- Neuronal intranuclear inclusion body disease (NIID), a neurodegenerative disease, is caused by a mutation in the NOTCH2NLC gene
- Mutation carriers present with a severe form of NIID which has no effective treatment
- New Singapore study suggests that patients who are carriers of NIID gene mutation may also present with symptoms and signs of Parkinson’s disease (PD), and respond to PD drugs
- Findings may lead to a better understanding of NIID and to develop new drugs for the more severe NIID
Singapore, 29 October 2020 – A joint study by the National Neuroscience Institute (NNI) and Singapore General Hospital (SGH) revealed that patients who have been diagnosed with Parkinson’s disease might actually have NIID instead.
NIID is a disabling neurodegenerative condition due to a gene mutation and has no effective treatment. Symptoms of NIID include dementia, Parkinsonism, poor balance, as well as numbness and weakness in the limbs. A patient with NIID may or may not experience symptoms, depending on age and stage of disease. The severe form of NIID is usually seen in older patients, where the disease has progressed to an advanced stage.

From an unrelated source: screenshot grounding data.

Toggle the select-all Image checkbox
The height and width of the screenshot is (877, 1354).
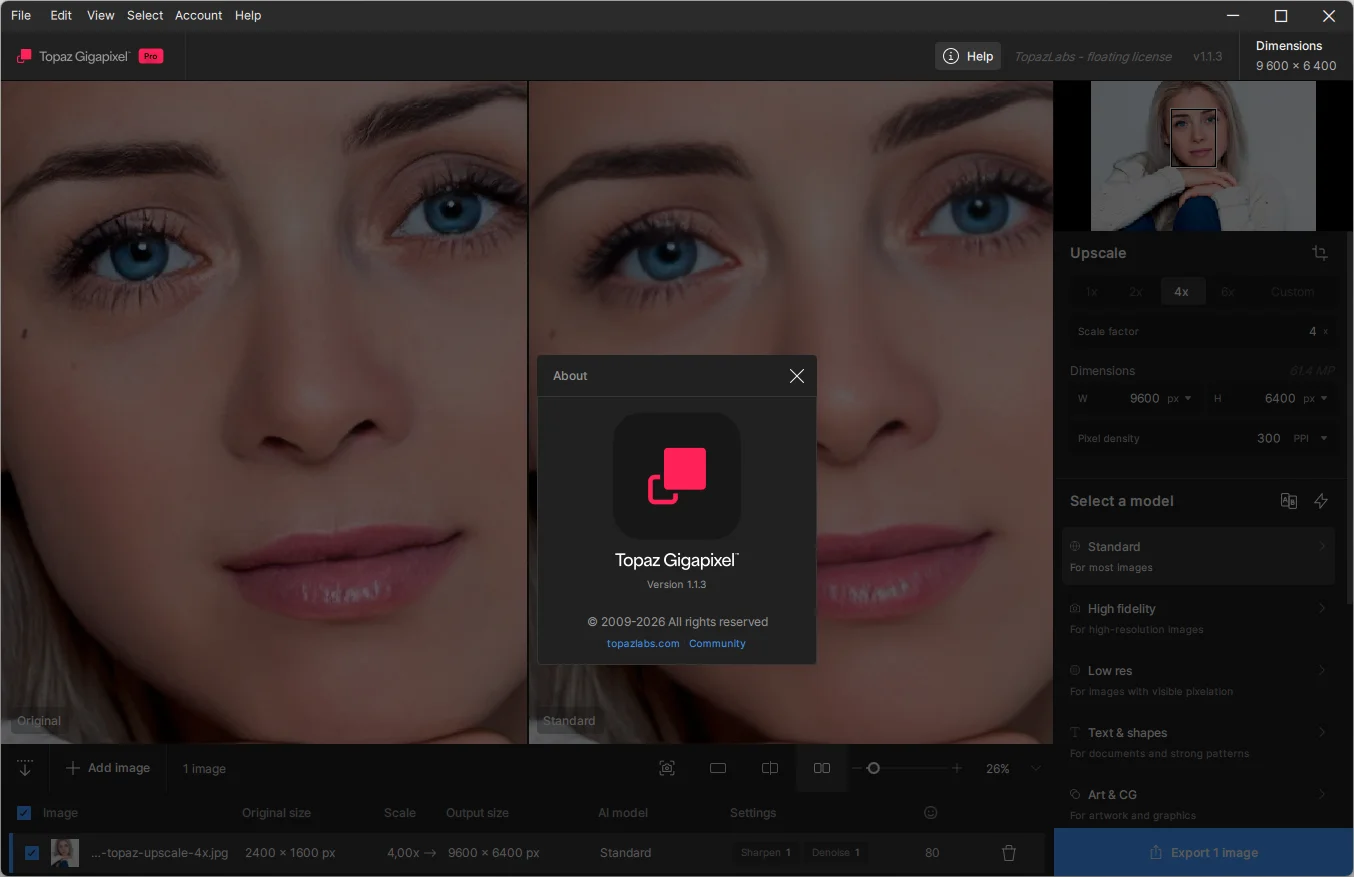[24, 813]
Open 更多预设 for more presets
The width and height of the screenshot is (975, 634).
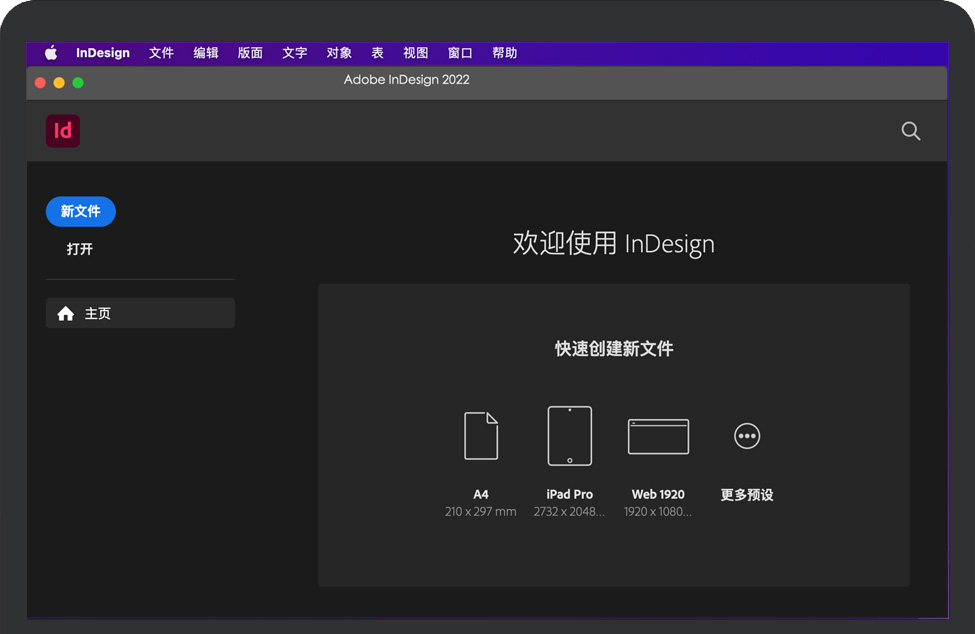(x=747, y=436)
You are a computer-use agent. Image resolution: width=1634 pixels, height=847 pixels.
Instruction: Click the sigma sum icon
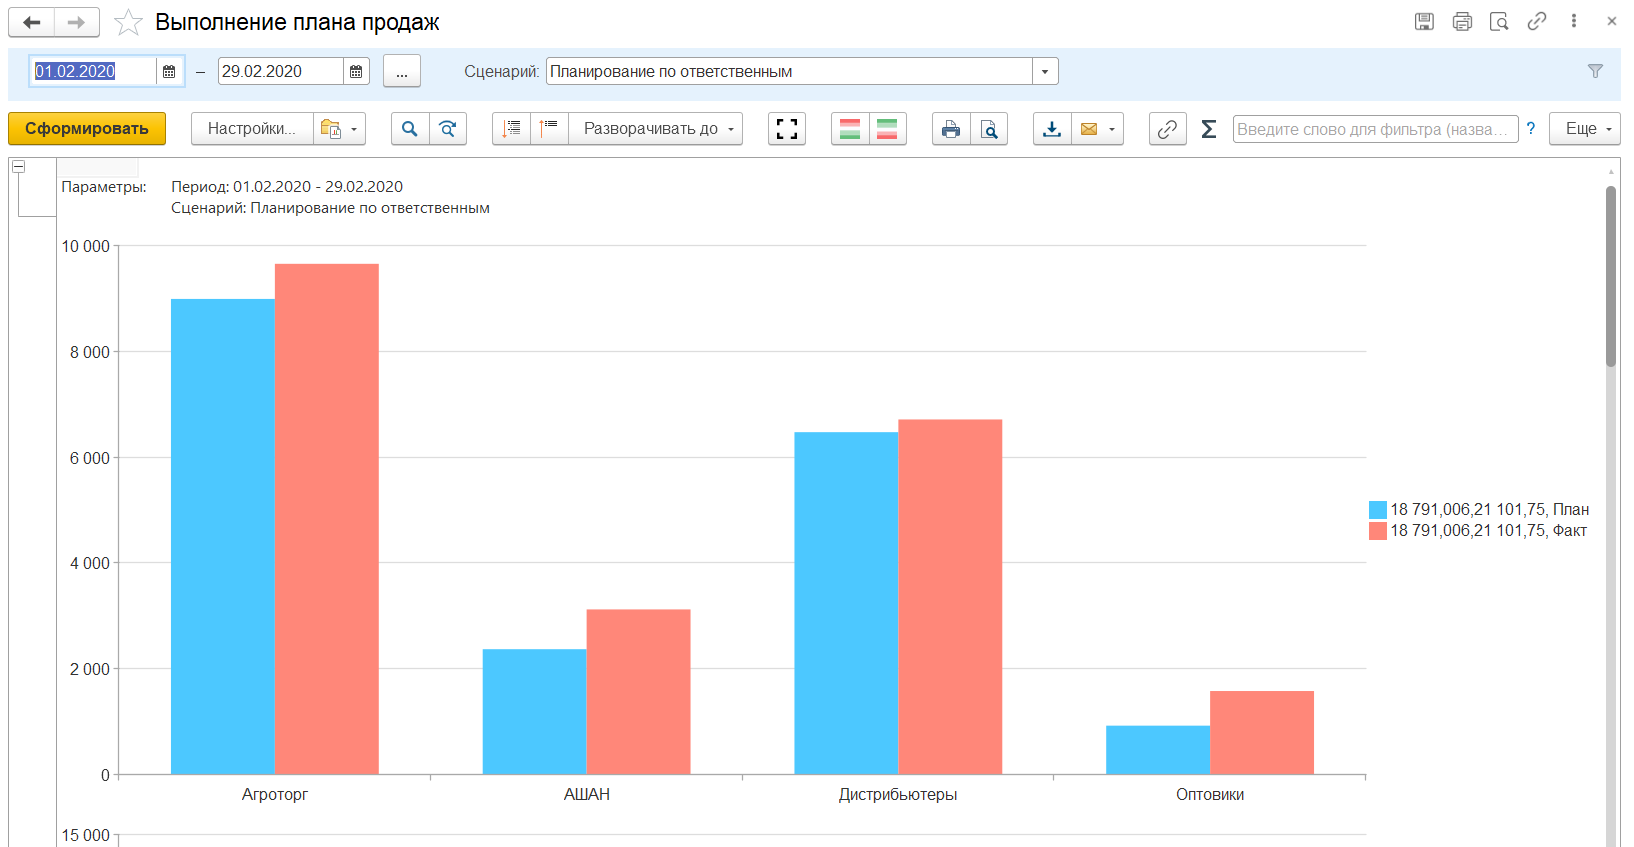(1208, 129)

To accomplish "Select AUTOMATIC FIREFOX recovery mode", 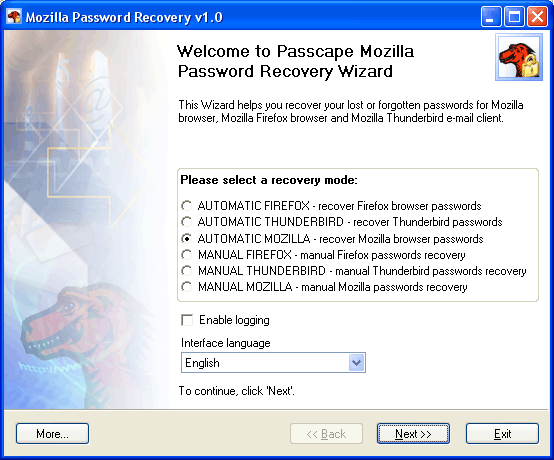I will pos(187,206).
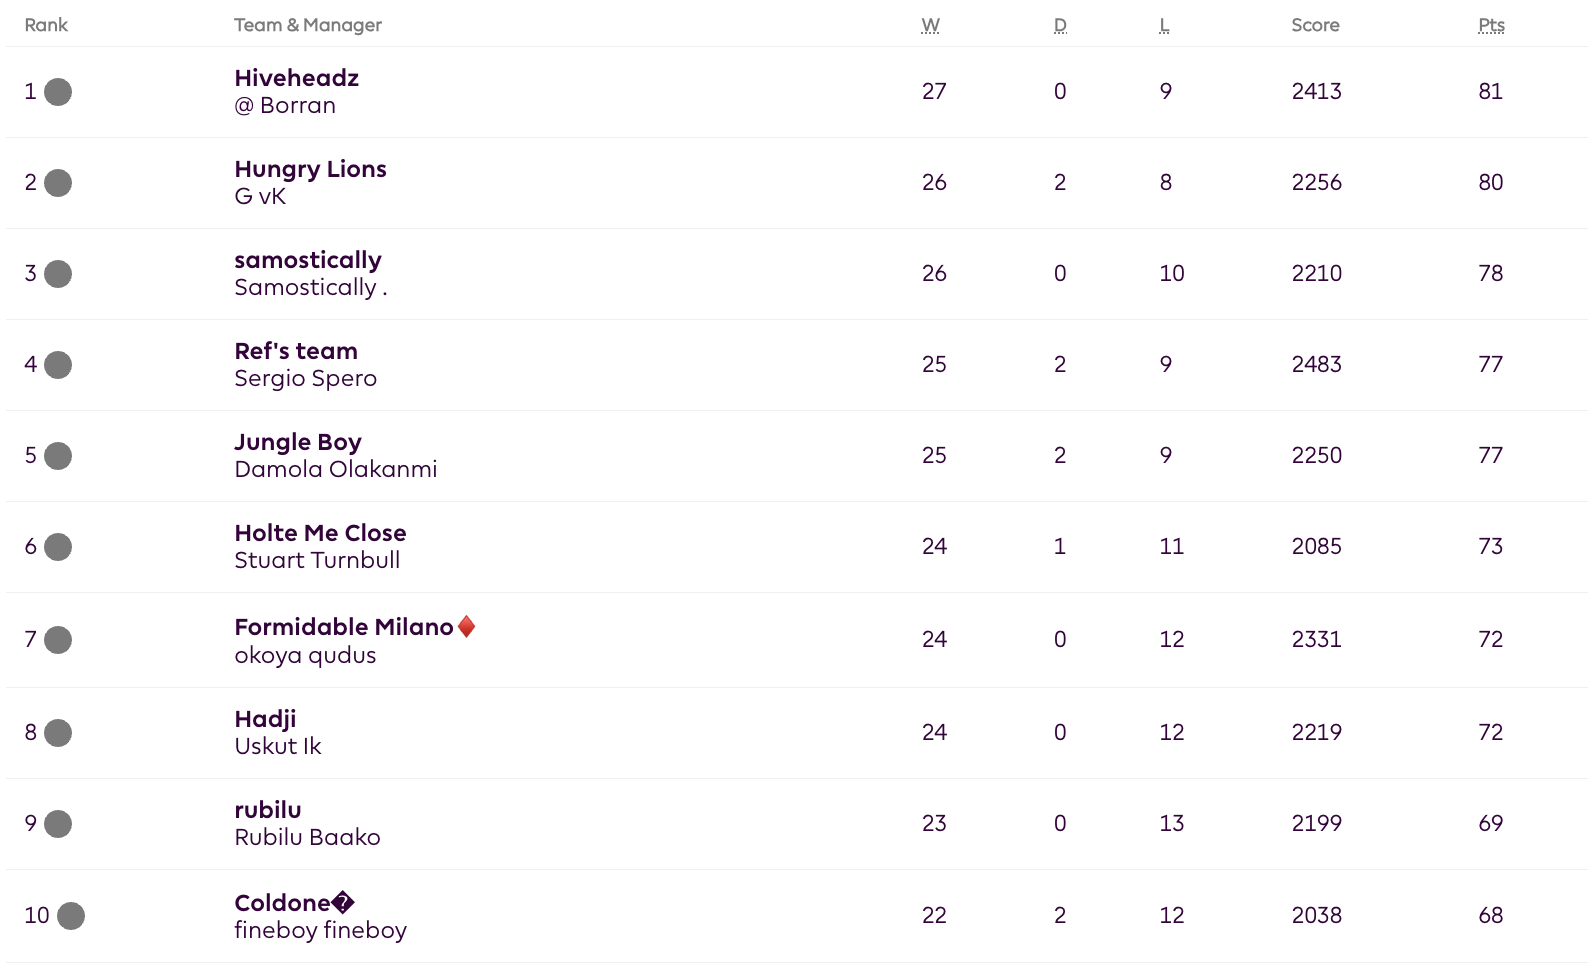This screenshot has width=1588, height=966.
Task: Click the Pts column header
Action: point(1491,25)
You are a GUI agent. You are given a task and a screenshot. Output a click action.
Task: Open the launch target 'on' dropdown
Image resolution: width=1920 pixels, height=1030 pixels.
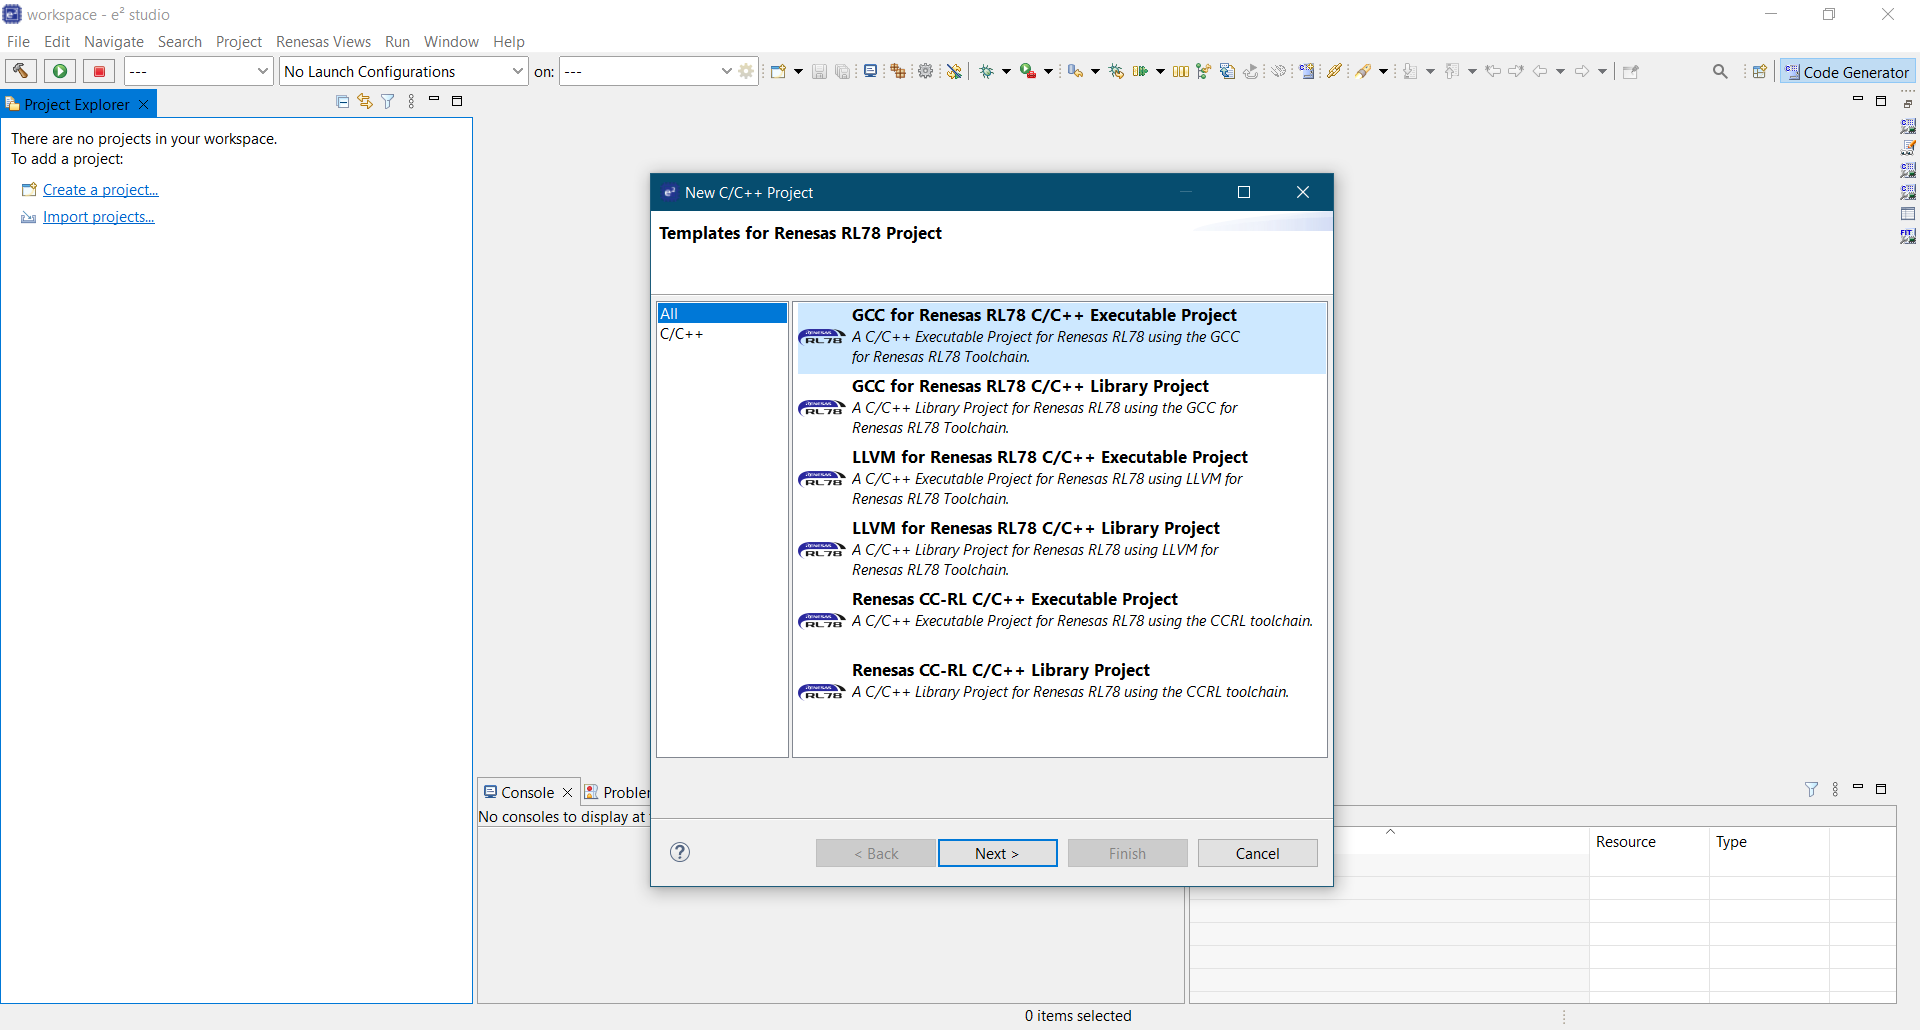tap(647, 71)
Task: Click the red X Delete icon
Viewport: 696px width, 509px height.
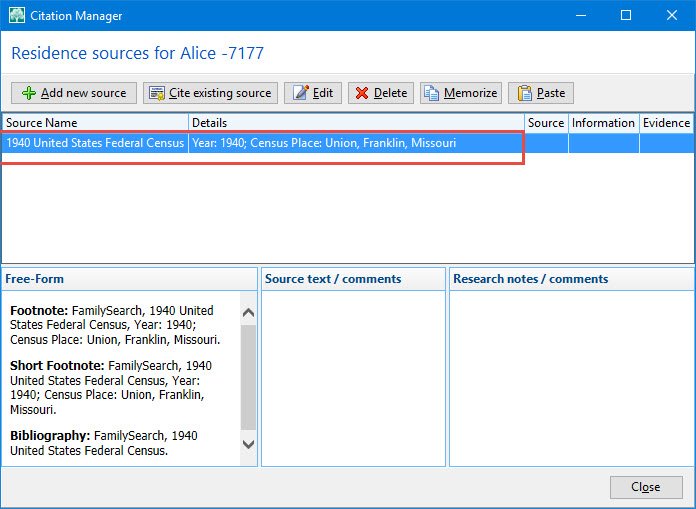Action: click(362, 93)
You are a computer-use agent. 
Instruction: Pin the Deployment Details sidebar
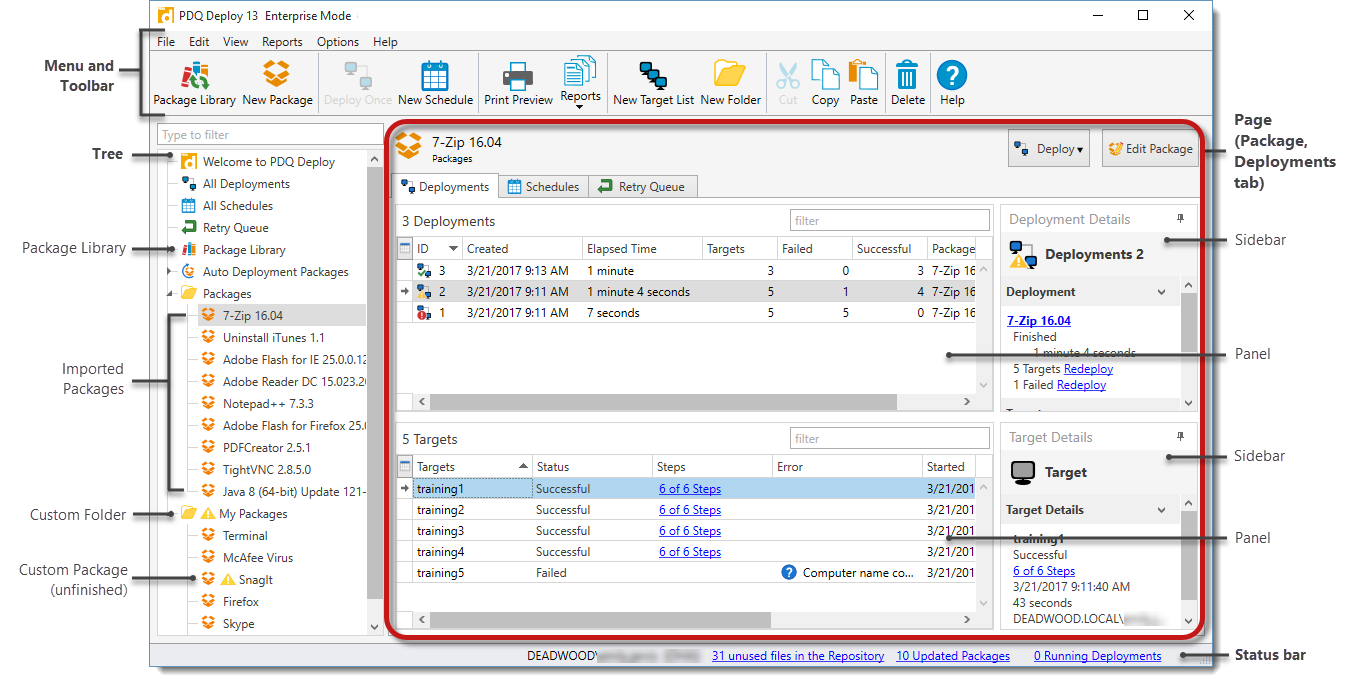[x=1181, y=219]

The team studied more than 2,000 study participants, comprising healthy individuals and those with Parkinson’s disease (PD), over more than a decade. They were surprised to find NIID-causing mutations in those diagnosed with PD. Dr Ma Dongrui, Senior Medical Laboratory Scientist, Department of Neurology, SGH, and first author of the study explains, “To our knowledge, this is the first study reporting PD patients with NOTCH2NLC gene mutations as seen in NIID patients. Thankfully, they responded to PD medications better than most PD patients do. This suggests that there must be factors that can influence why some develop PD while many others develop the more severe form of NIID.
While analysing the NIID gene, the team found a group of healthy participants who had a “milder” form of mutation. Such mutation in the NIID gene could indicate that they are at risk of developing NIID or PD.
Since NIID can go undetected, a high index of suspicion may be needed even in PD patients. “With what we know now, it might be beneficial for clinicians to be watchful of early cognitive impairment or imaging evidence that may suggest NIID in patients diagnosed with PD. As NIID is caused by a genetic mutation, it also may be worth looking out for family members of PD patients who may show signs of NIID,” suggests Professor Tan Eng King, Deputy Medical Director and Director of Research, NNI.
“Our findings suggest that many neurodegenerative diseases overlap and may share a common etiology. Finding a common link and uncovering the reason why a similar gene mutation leads to both mild PD and a severe form of NIID can help identify new drugs for these conditions,” continues Prof Tan, who is also the senior author of the study and a Senior Consultant at NNI’s Department of Neurology on SGH Campus.
Following this study, the team plans to conduct more studies to better understand the mechanism behind NIID and identify new drugs for this condition. More research is needed to understand if the broad clinical phenotype of NIID is related to the subtle genetic differences at the NOTCH2NLC gene locus, race or other factors. Long-term follow-up of carriers of the gene mutation with PD phenotype may provide additional clues.
The study findings were published online in JAMA Neurology on 24 August 2020.